══ Texte proposé ══
Paul Vinicius : la chevelure blanche de l'avalanche (3)


J'ai déjà écrit deux billets sur le poète roumain Paul Vinicius et son recueil : La chevelure blanche de l'avalanche paru chez Jacques André éditeur.
Mais j'ai envie de faire connaître ce poète à ceux qui suivent comme moi Goran, Eva et Patrice dans le défi du mois de Mars sur La littérature des pays de l'Est.
Voici donc quelques poèmes nouveaux à découvrir :

La chevelure par Henri-Edmond Cross
Sur le fil

les plus beaux cheveux
que j’ai  jamais vus
n’avaient même pas
 de visage


mais moi non plus
je n’avais pas de mains
pour pouvoir
 les caresser

Paul Cézanne : le fumeur
  je n’ai plus de montre ni coeur

maintenant plus rien
ne me fait mal

le vin rouge
et ce matin le dimanche
renversés sur la table

la dernière cigarette

et peut-être l’idée
qu’un jour enfin
je serai assez léger
pour pouvoir tenir dans un oiseau.

Man Ray : larmes de verre
Fenêtre vers l’automne

Je rêve de ce poème
qui ne ressemble à rien
et se tait

qui reste immobile
même quand le vent arrache des arbres
et plie les bâtiments

comme un nuage bleu
toujours éveillé
que traversent des poissons aux grands yeux
et aux ailes translucides

je rêve de ce poème
 pas encore écrit
mais souvent aperçu

comme un oeil
larme 
dans la paume


Voir Paul Vinicius 1 ICI

 Voir Paul Vinicius 2 ICI

Paul Vinicius

Poète, dramaturge, journaliste et essayiste, Paul Vinicius est diplômé de l’École Polytechnique de Bucarest et docteur ès lettres. Cette double performance universitaire est la partie visible de son parcours surprenant ; il a exercé de nombreux métiers, jobs, sports, avant de se dévouer à l’écriture. Champion de boxe junior et karatéka ceinture noire, il a travaillé comme manutentionnaire, maître-nageur sur la côte de la Mer Noire, détective privé, pigiste, correcteur, rédacteur pour plusieurs journaux de la presse nationale et, dernièrement, pour la maison d’édition du Musée de la Littérature roumaine.
═══
══ Extrait de données ══
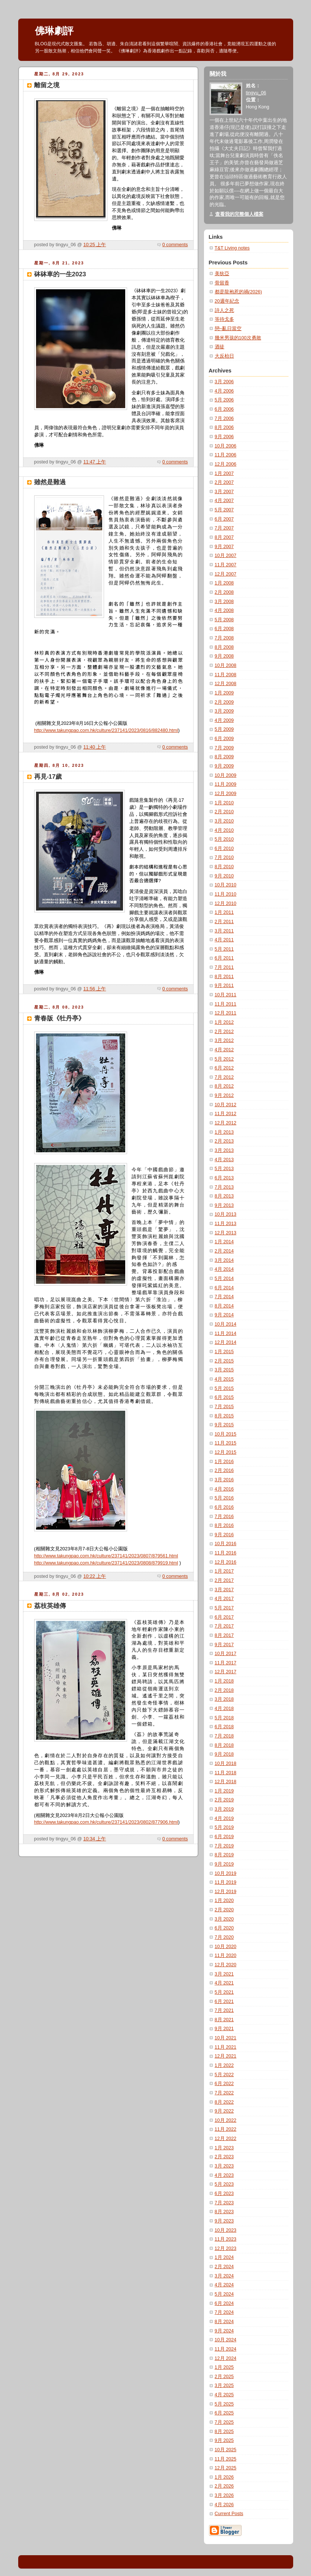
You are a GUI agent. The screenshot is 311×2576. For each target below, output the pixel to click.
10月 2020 (226, 1946)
═══
Reproduisez à l'identique le passage du texte sur Paul Vinicius qui commence aux mots « comme un oeil » et s'arrête après « la Littérature roumaine. ». Les données forment un ensemble distinct du texte sur Paul Vinicius.

comme un oeil
larme 
dans la paume


Voir Paul Vinicius 1 ICI

 Voir Paul Vinicius 2 ICI

Paul Vinicius

Poète, dramaturge, journaliste et essayiste, Paul Vinicius est diplômé de l’École Polytechnique de Bucarest et docteur ès lettres. Cette double performance universitaire est la partie visible de son parcours surprenant ; il a exercé de nombreux métiers, jobs, sports, avant de se dévouer à l’écriture. Champion de boxe junior et karatéka ceinture noire, il a travaillé comme manutentionnaire, maître-nageur sur la côte de la Mer Noire, détective privé, pigiste, correcteur, rédacteur pour plusieurs journaux de la presse nationale et, dernièrement, pour la maison d’édition du Musée de la Littérature roumaine.